Na nota 7 ao texto acabado de transcrever disse-se no mesmo Acórdão o seguinte, a respeito da substituição pelo artigo 155º do Novo CPC do regime constante do artigo158º, nº 1, alínea c) da OTM:
“[…]
[7]Admitindo ser discutível esta asserção, quer-nos parecer ter aqui aplicação a conjugação dos nºs 2 e 3 do artigo 7º do Código Civil, no sentido em que o artigo 155º, nº 1 do CPC apresenta uma forte vocação de generalidade que não nos parece ceder perante razões específicas – lei especial – da adjectivação tutelar prevista na OTM, nos termos em que a gravação se coloca presentemente em relação à redução a escrito de depoimentos excluída pelo artigo 158º, nº 1, alínea c) da OTM. Com efeito, se a redução a escrito de declarações e depoimentos prestados na audiência de discussão e julgamento realizada nestes processos (a alínea c) do nº 1 do preceito vem da redacção originária do Decreto-Lei nº 314/78, de 27 de Outubro) bulia com o carácter expedito e desformalizado pretendido imprimir a este tipo de procedimentos, no paradigma processual de 1978, a simples gravação é absolutamente compatível com esse carácter e potencia um efectivo direito ao recurso, no quadro processual actual.
[…]”.
[3] “A revogabilidade mediante recurso é o valor jurídico da sentença (ou decisão) injusta ou ilegal, que haja decidido contra direito […]” (João de Castro Mendes, Direito Processual Civil, III Vol., ed. policopiada da A.A.F.D.L., Lisboa, 1978/1979, p. 311).

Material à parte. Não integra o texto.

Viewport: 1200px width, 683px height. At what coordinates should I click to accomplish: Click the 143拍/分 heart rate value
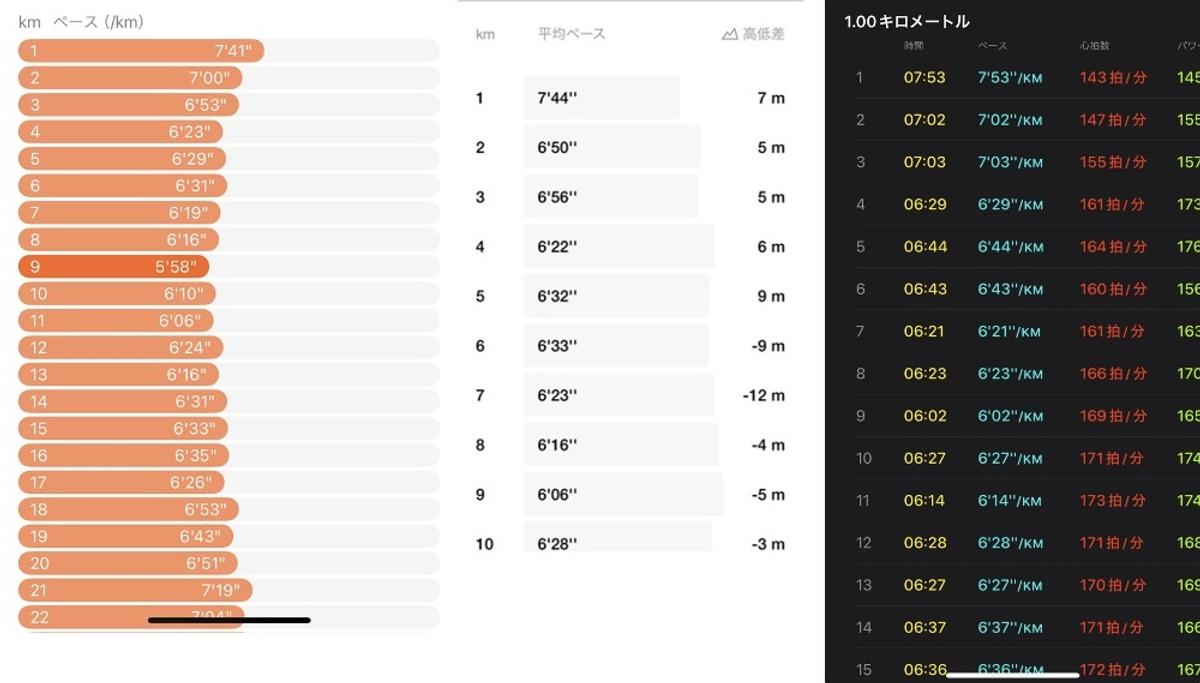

[4] Que na nota 7 do Acórdão (que transcrevemos neste texto na nota 4 supra) referimos existir neste procedimento especial.
[5] E a Sentença aqui até foi proferida mais de dois dias depois da audiência não gravada (cfr. as datas de fls. 152 e de fls. 166), sendo que foi (a Sentença) notificada ao apelante em 13/11/2013, interpondo este recurso em 13/12/2013 (o histórico do processo electrónico comprova estas datas).
[6] O atendimento ou desatendimento das nulidades gerais previstas no artigo 195º, nº 1 do CPC, mesmo as que influam no exame ou na decisão da causa, não é – parece ser o que resulta do nº 2 do artigo 630º do CPC – recorrível (v. António Santos Abrantes Geraldes, Recursos no Novo Código de Processo Civil, cit., p. 59).
[7] Com cujo teor o ora relator e o 2º Adjunto concordam inteiramente, ambos tendo subscrito, por mais de uma vez, decisões no mesmo sentido.
[8] Como também se referiu na nota 2 do Acórdão anterior (fls. 210) e como está pressuposto na intervenção processual do Apelante em toda a instância de recurso.